EXERCICE COURT. Filtrez les enregistrements ci-dessous en ne conservant que les lignes où figure le mot "Viewport". Recopiez chacune de ces lignes.

ENREGISTREMENTS À TRAITER.
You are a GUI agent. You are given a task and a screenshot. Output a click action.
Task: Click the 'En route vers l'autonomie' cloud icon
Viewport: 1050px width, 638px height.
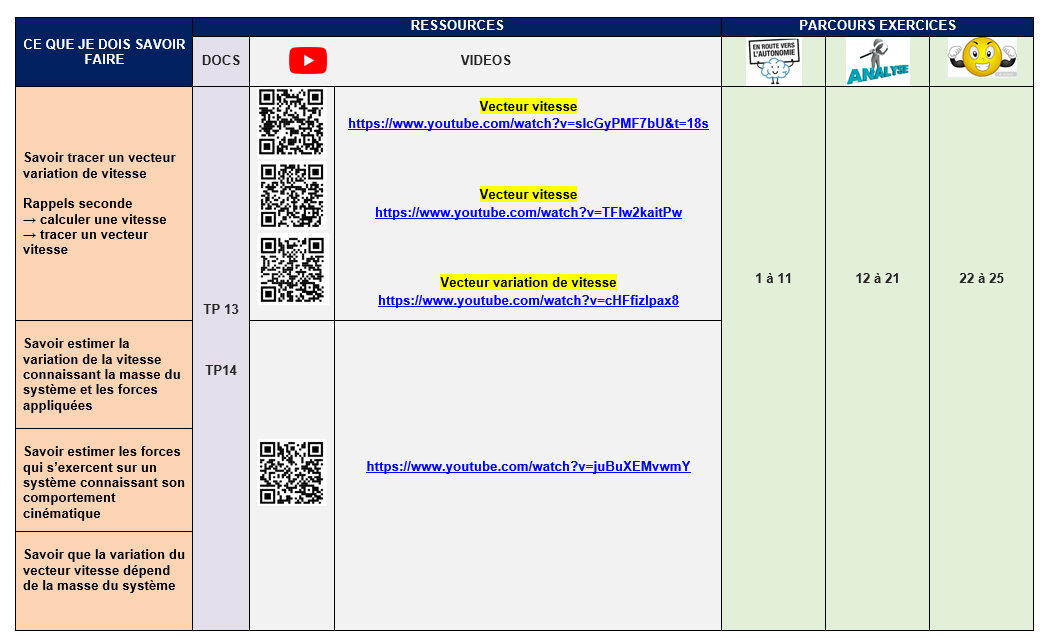pos(774,62)
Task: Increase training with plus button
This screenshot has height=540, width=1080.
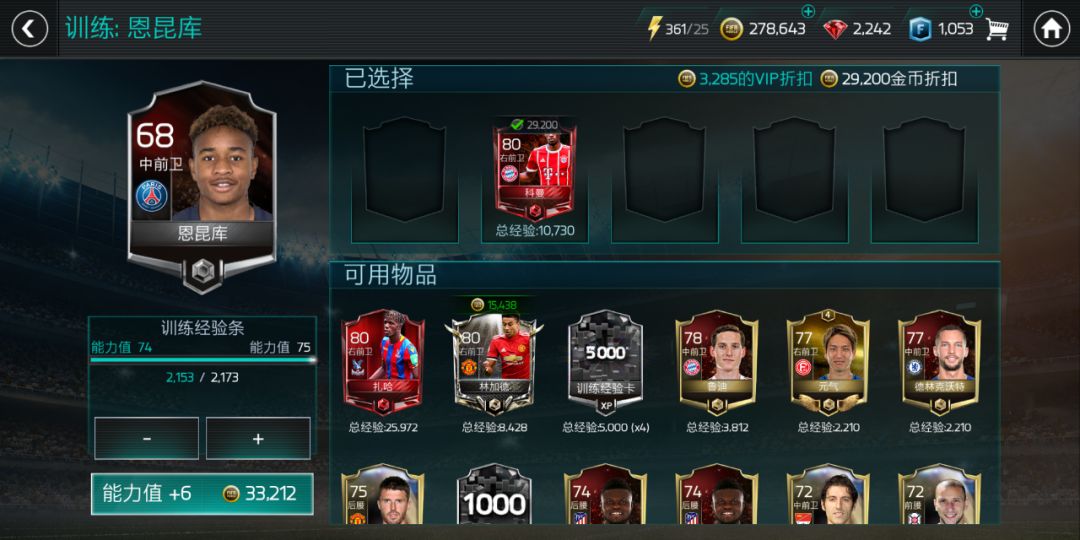Action: [x=258, y=439]
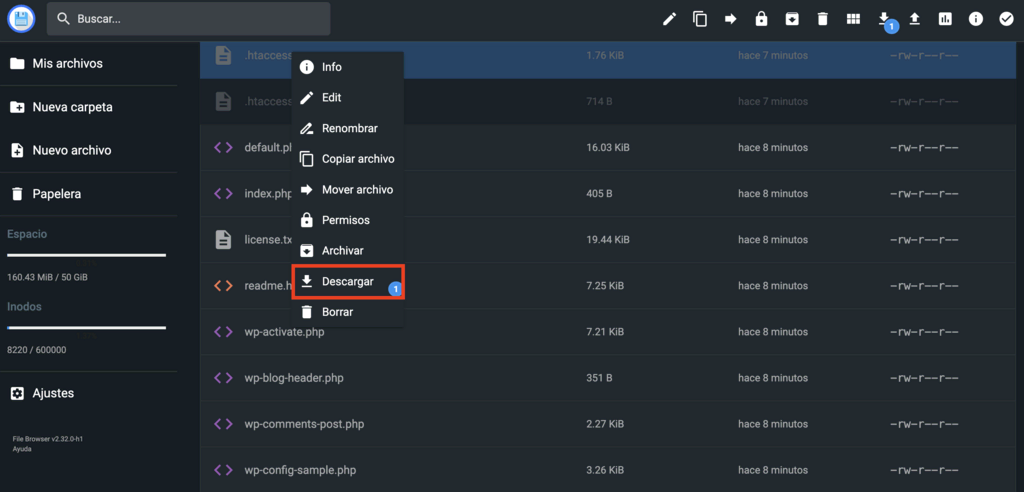Click the Ayuda help link
The height and width of the screenshot is (492, 1024).
[x=22, y=449]
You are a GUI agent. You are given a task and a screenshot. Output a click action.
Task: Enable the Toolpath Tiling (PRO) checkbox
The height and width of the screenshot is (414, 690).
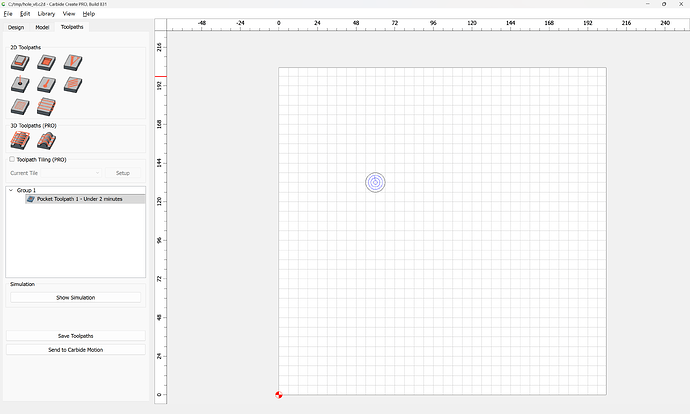tap(12, 159)
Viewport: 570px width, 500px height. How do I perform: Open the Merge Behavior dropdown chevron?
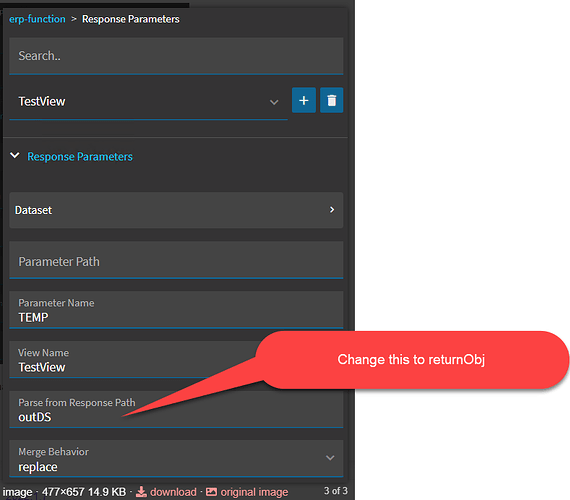pos(330,458)
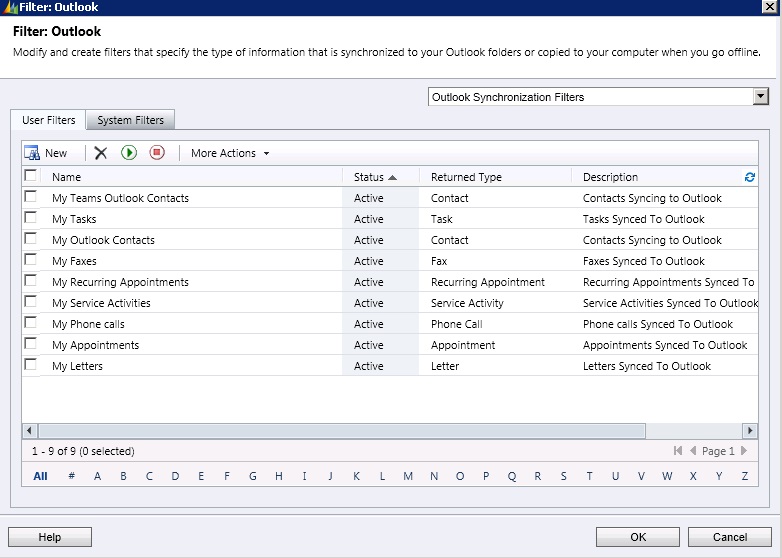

RÉSULTAT OBTENU.
Viewport: 1050px width, 638px height.
Viewport: 570px width, 500px height. How do I perform: Open the Merge Behavior dropdown chevron?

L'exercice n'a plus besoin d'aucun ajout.